| ПОСТАВЛЕННАЯ ЗАДАЧА |
Перепишите без изменений фрагмент текста о Бондареве и Толстом от слов «и потребностям времени» до слов «обновлению и поиску.» включительно.

| ВЫБРАННЫЙ ОТРЫВОК |
О родстве искусства Юрия Бондарева с творчеством Льва Толстого

Гений Льва Толстого постоянно служит Юрию Бондареву высочайшим примером постижения души человека, проблем, которые ставит перед человеком его время. Русскую литературу он делит на дотолстовскую и послетолстовскую, имея при этом в виду радикальное обновление литературного творчества. Лев Толстой «внес в искусство новые качественные параметры, сообщил слову такое воздействие и осмысливающее значение, которое уже подняло художника на ступень выше, соединив его с философом, пророком, апостолом добра».

В динамической чуткости к явлениям

и потребностям времени видит Бондарев зерно традиции, побуждающей не к восторженному подражанию, а к неустанному поиску и движению вперед. Традиция жива, покуда она способна животворить искусство, будить его пытливость и развивать чувство правды, жажду истины и справедливости. Для Бондарева Толстой не эталон раз и навсегда достигнутых свершений, пригодных на все случаи жизни, а побудитель к обновлению и поиску.

Жизнь ведь не стоит на месте. Если за столетие, отделяющее нас от Льва Толстого, пять человеческих чувств, данных самой природой, не изменились, то неузнаваемо изменились взаимосвязи людей в современном

мире. И с этим нельзя не считаться. «Те же проблемы веры и неверия, жестокости и добра ставятся и решаются в современном искусстве другими методами, с другой интонацией, с иной окраской. Да и само жизненное содержание этих проблем стало другим.

Каждое время несет в себе неповторимые особенности, и верность и ясность зеркала нельзя проверять другим зеркалом, каким бы огромным оно ни было».

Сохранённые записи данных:
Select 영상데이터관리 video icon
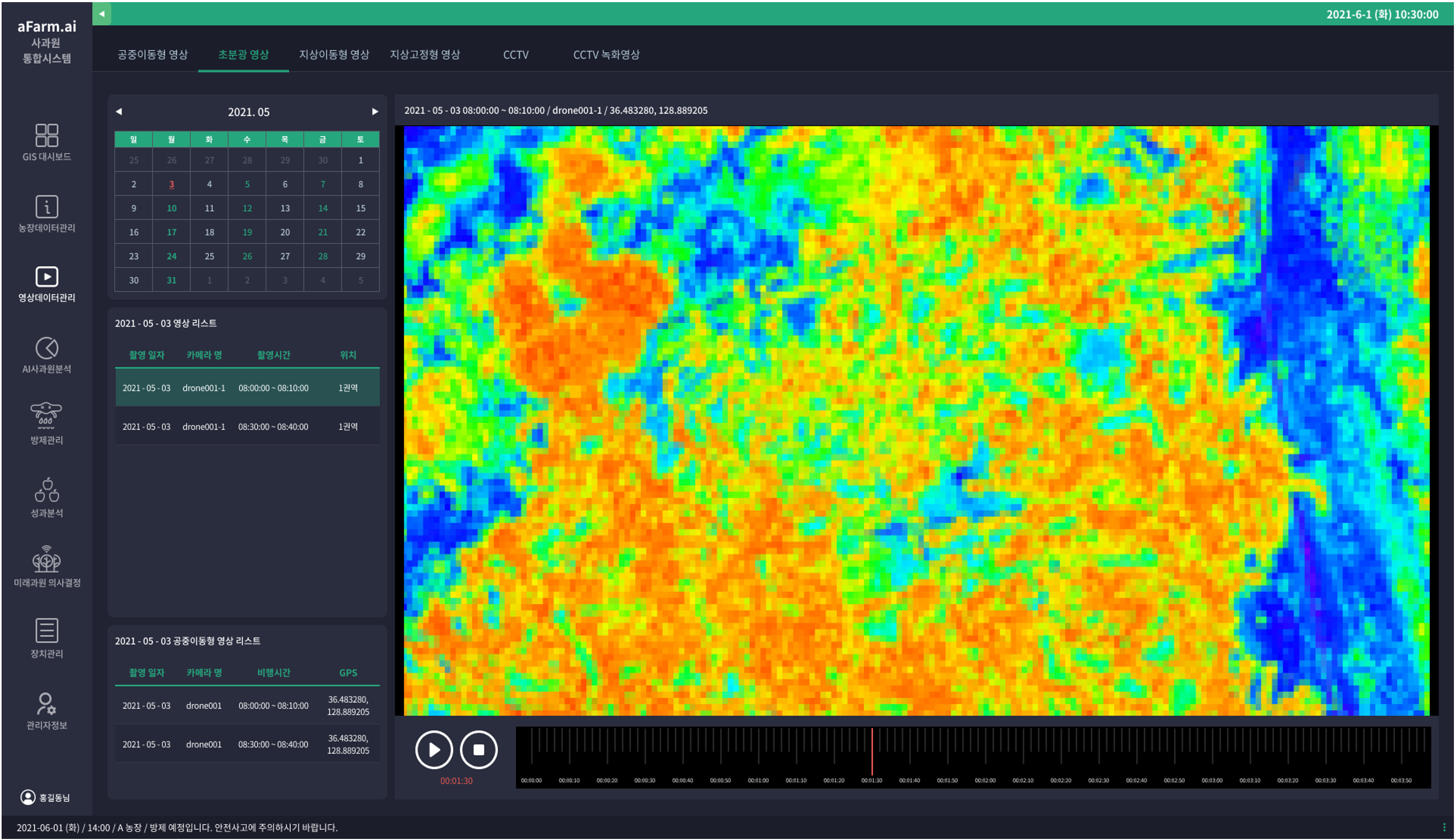This screenshot has width=1455, height=840. coord(47,277)
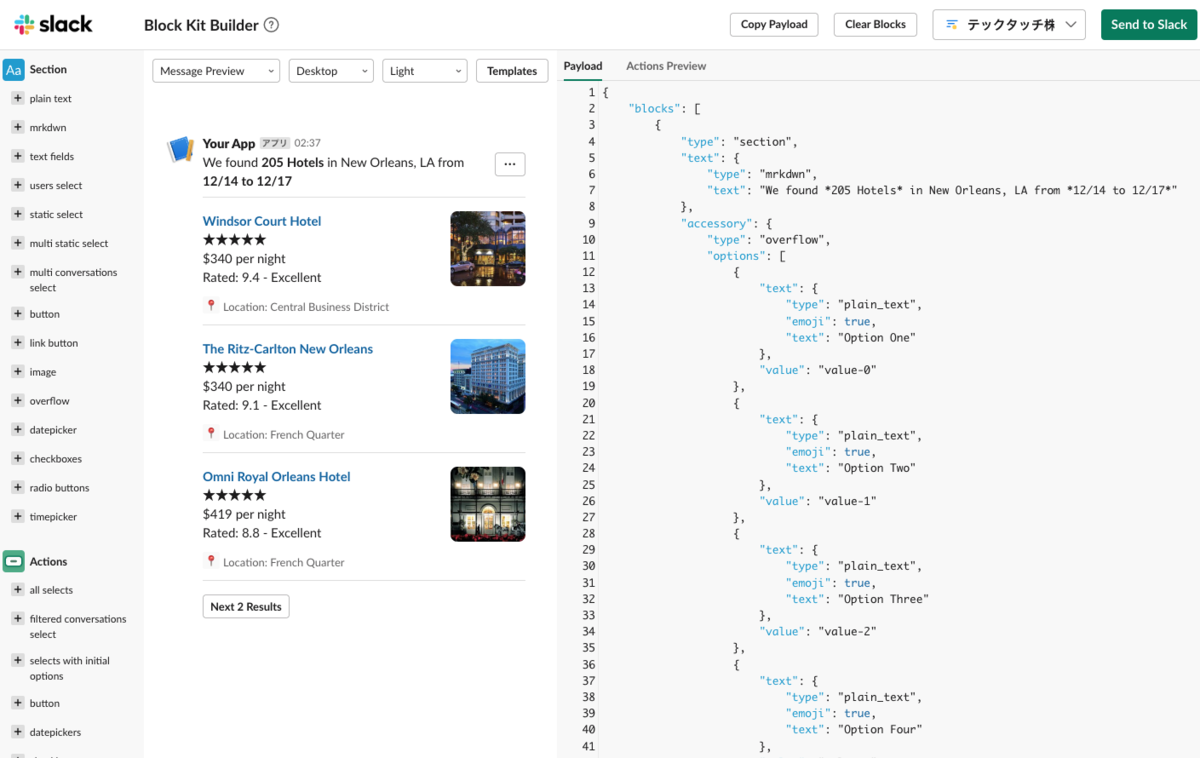Switch to the Actions Preview tab
Screen dimensions: 1200x758
666,65
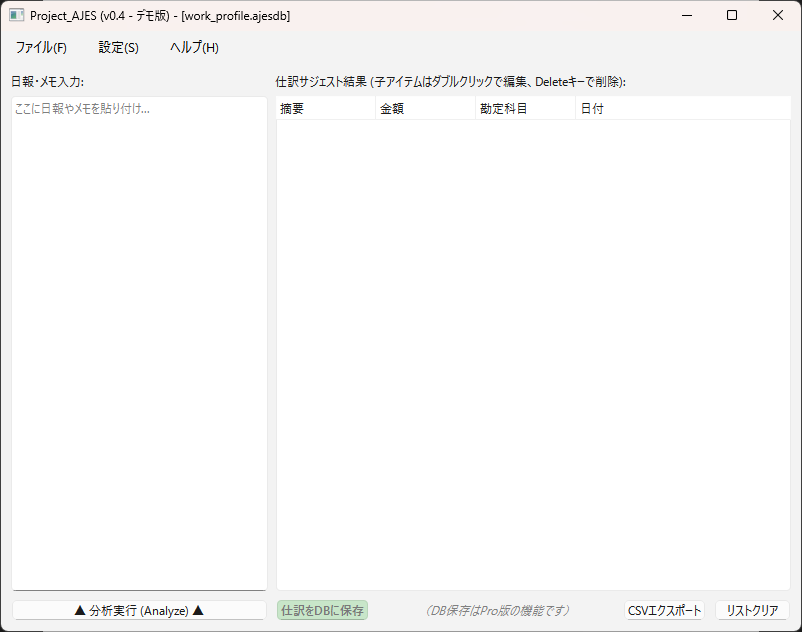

| ВЕРНЫЙ РЕЗУЛЬТАТ |
и потребностям времени видит Бондарев зерно традиции, побуждающей не к восторженному подражанию, а к неустанному поиску и движению вперед. Традиция жива, покуда она способна животворить искусство, будить его пытливость и развивать чувство правды, жажду истины и справедливости. Для Бондарева Толстой не эталон раз и навсегда достигнутых свершений, пригодных на все случаи жизни, а побудитель к обновлению и поиску.